Mona Shield Payne, left, and Stephen Sylvanie, right/Photos special to the Sun
Thursday, May 14, 2009 | 1:59 a.m.
For the two candidates seeking the Ward III seat on the Henderson City Council, the race isn't a question of how much experience their opponent has, but rather what kind.
Kathleen Boutin, a former businesswoman-turned-community activist (she founded the Nevada Partnership for Homeless Youth) and Cathy Rosenfield, a vacation rental manager who is the volunteer chairwoman of the Henderson Parks and Recreation Board, argue that their background separates them from their opponent and uniquely suits them for the task.
The winner of the June 2 general election will succeed Jack Clark on the council, who faces term limits. Though the seat represents a defined area of the city, its occupant is chosen at-large.
Boutin said her background, coming from the professional and nonprofit sectors, has given her a better perspective on budgeting and spending.
"Though we're both Democrats, I feel my previous business management and ownership experience and my fiscal ideals are what sets me apart," Boutin said. "Of the two of us, I'm probably the more experienced in issues of fiduciary responsibility."
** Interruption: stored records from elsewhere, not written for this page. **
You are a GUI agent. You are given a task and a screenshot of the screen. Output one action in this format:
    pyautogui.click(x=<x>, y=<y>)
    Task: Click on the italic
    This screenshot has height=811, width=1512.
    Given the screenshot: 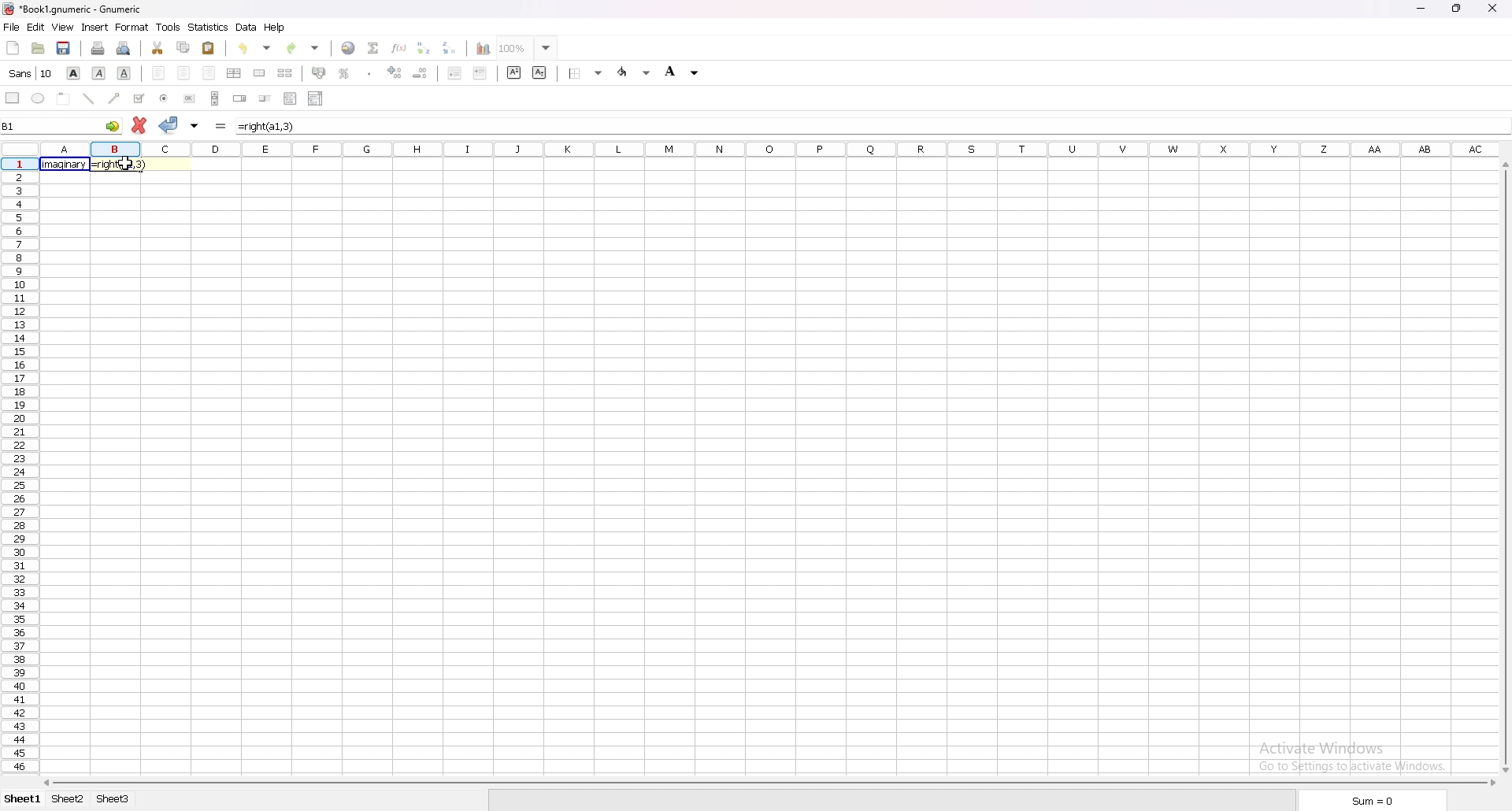 What is the action you would take?
    pyautogui.click(x=99, y=73)
    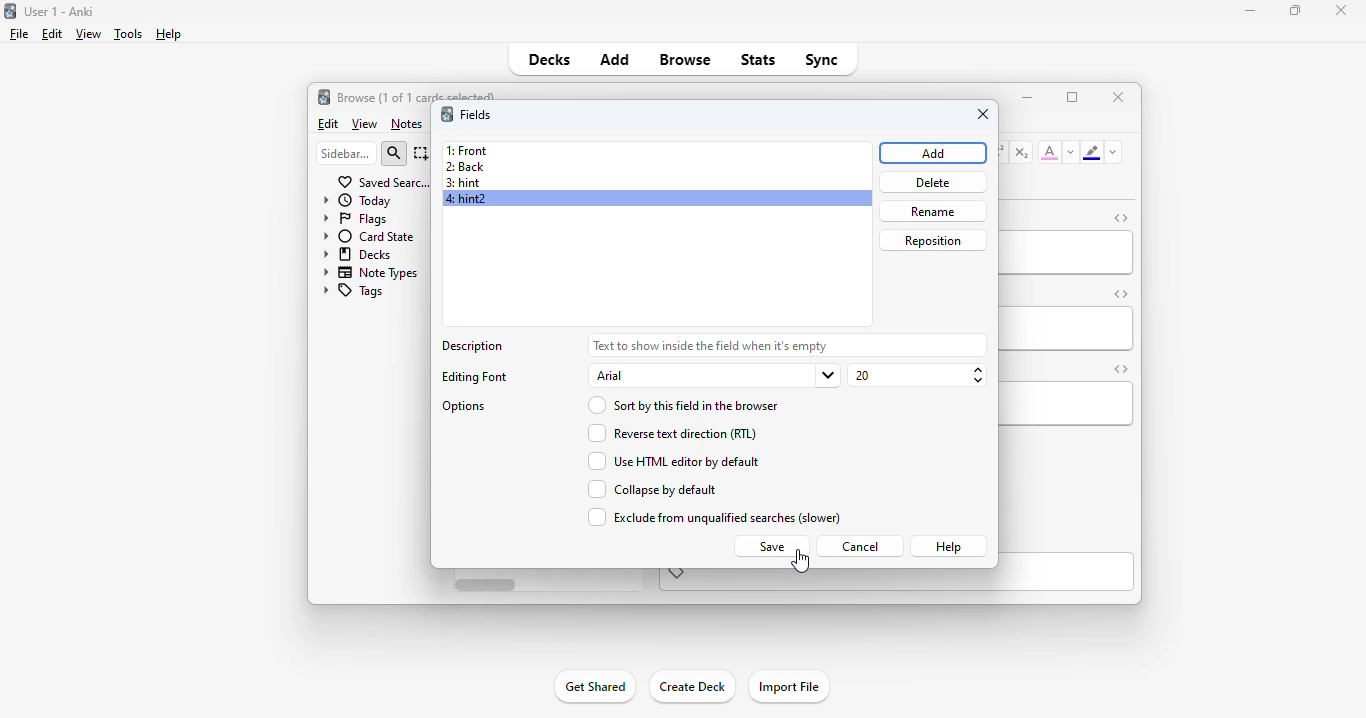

Rosenfield, meanwhile, said her time on the Parks and Recreation Board and involvement in other organizations, such as the city's APPLE youth literacy program and parent-teacher associations, have given her more knowledge of the city's inner workings and left her better prepared to hit the ground running.
"I think I have a lot more master planning experience and budgeting experience from Parks and Recreation," Rosenfield said. "I think my experience serving the city of Henderson all these years gives me much broader understanding of how the city operates."
The winning candidate could immediately be asked to make some difficult decisions. Henderson has trimmed nearly $60 million from its current budget, and in preparation for further cuts that could become necessary in the event that tax revenues continue to decline, the council has asked each city department to submit a three-part plan for how it would cut 5 percent, 10 percent and 15 percent of its budget.
When the reports come in, the City Council will be asked to prioritize the proposed cuts.
Boutin said there are still some expenses that could be cut, but said the city should look at adjusting its payroll before cutting programs.
"Balancing the budget doesn't just mean making cuts and more cuts, because eventually it will begin to impact our quality of life," she said.
Boutin said she has the endorsement of all four major Henderson unions — the Henderson Police Officers Association, Henderson Police Supervisors Association, Henderson Professional Firefighters Association and Teamsters Local 14 — and said all of them are willing to work with the city if it means avoiding layoffs.
"I feel very confident in saying they are willing to come to the table and negotiate," she said.
Rosenfield said she thinks the city has done the right thing by allowing city staff to evaluate their operations and recommend possible cuts.
"I don't think there's a lot of fat left, but it's bringing out a lot of creative thinking," she said.
If elected, Rosenfield said the last thing she would consider would be layoffs.
"Cutting staff would be the worst thing we could do," she said. "Losing our trained, knowledgeable staff would hurt us in the long run, so I think that would be at the bottom of my list."
Both candidates agree that Henderson has the potential to help diversify the Nevada economy and must do so, though they differ in how they would go about it.
Rosenfield said the city has created a strong learning environment by establishing a home for Nevada State College and encouraging independent universities to set up in Henderson, and the time has come to capitalize on that investment by using it to lure companies to Henderson.
"I think California is a good place to look for businesses," she said. "The economic climate is similar there and the tax structure is much more favorable here."
Boutin said the city should continue to invest in its educational institutions. Specifically, she said she wants to try to land federal stimulus dollars to create an engineering program at Nevada State College that would train students to work in renewable energy technologies.
"Hopefully, we can start producing those engineers right out of our own backyard," she said.